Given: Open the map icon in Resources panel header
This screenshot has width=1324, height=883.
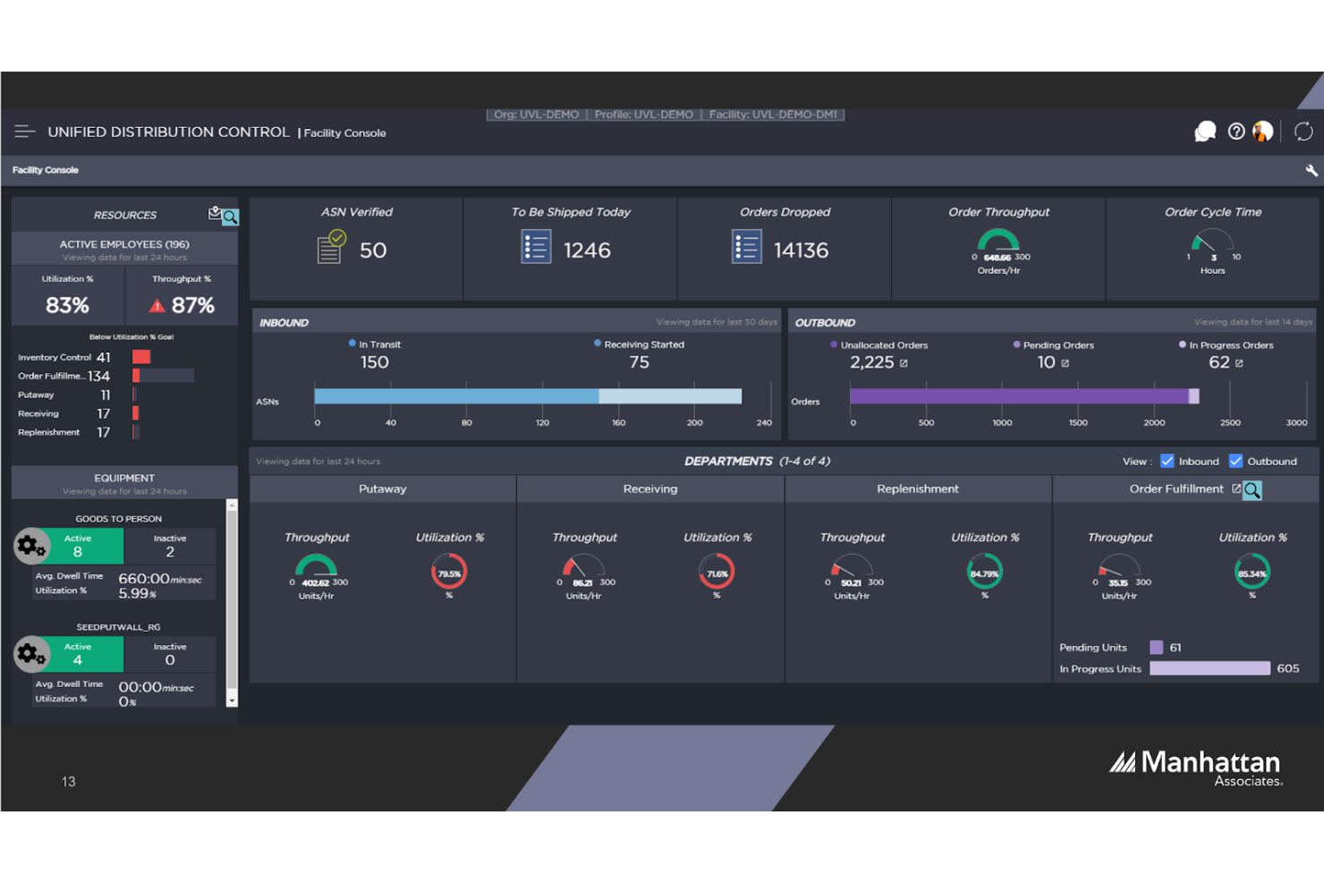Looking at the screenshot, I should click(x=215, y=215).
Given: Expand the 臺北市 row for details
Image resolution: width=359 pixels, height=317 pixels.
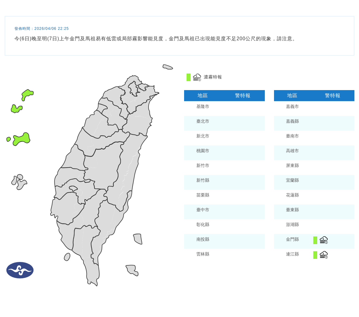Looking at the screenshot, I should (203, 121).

--

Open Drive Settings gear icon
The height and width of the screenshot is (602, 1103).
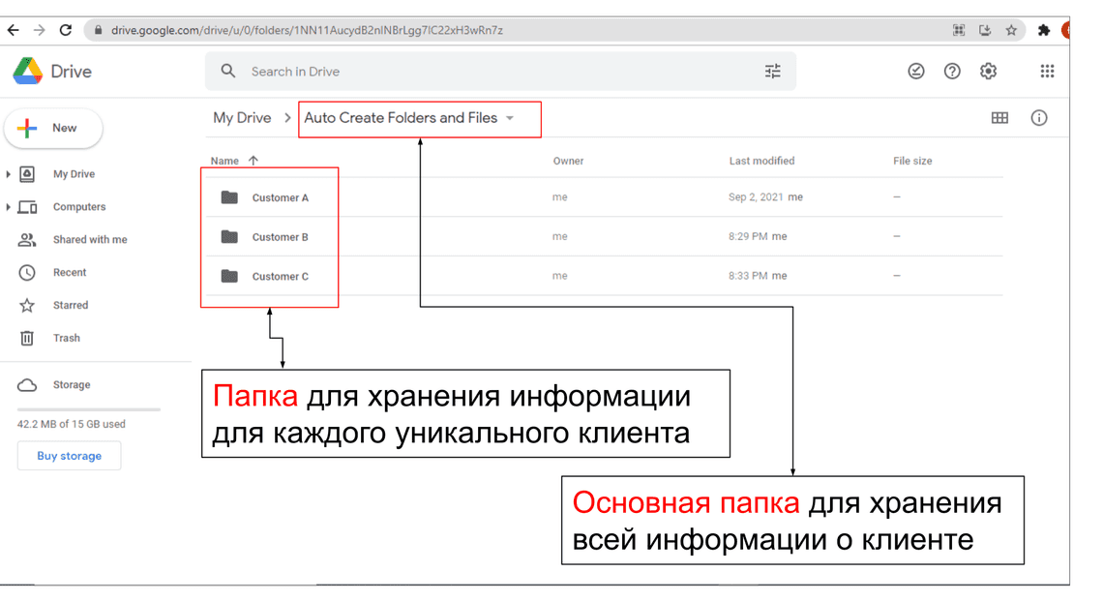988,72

---

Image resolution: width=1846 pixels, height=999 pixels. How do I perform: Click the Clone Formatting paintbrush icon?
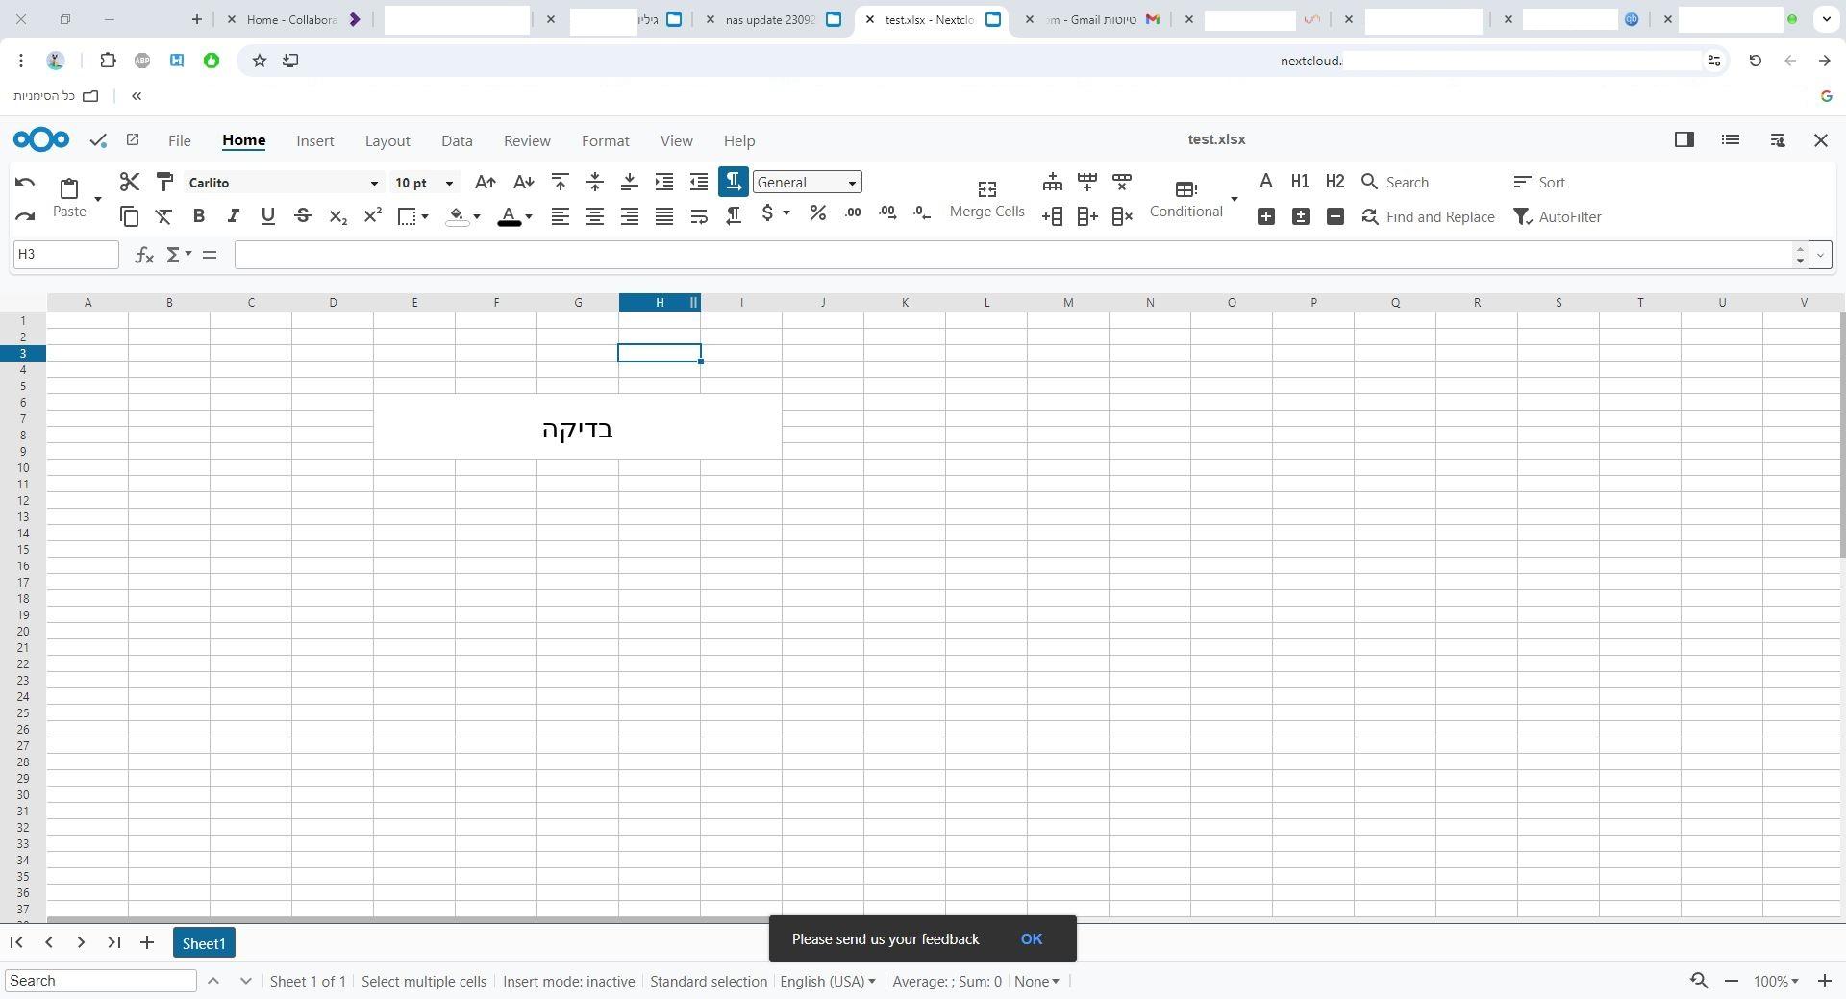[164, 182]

» **The task**
Arrange the lines of the entries above as a numbered list, from the line with "Given: Open the" up to and including the line with "Looking at the screenshot, I should (203, 121).". Skip blank lines and leave the pictures out.

» **Result of this task**
1. Given: Open the map icon in Resources panel header
2. This screenshot has width=1324, height=883.
3. Looking at the screenshot, I should click(x=215, y=215).
4. Given: Expand the 臺北市 row for details
5. Image resolution: width=359 pixels, height=317 pixels.
6. Looking at the screenshot, I should (203, 121).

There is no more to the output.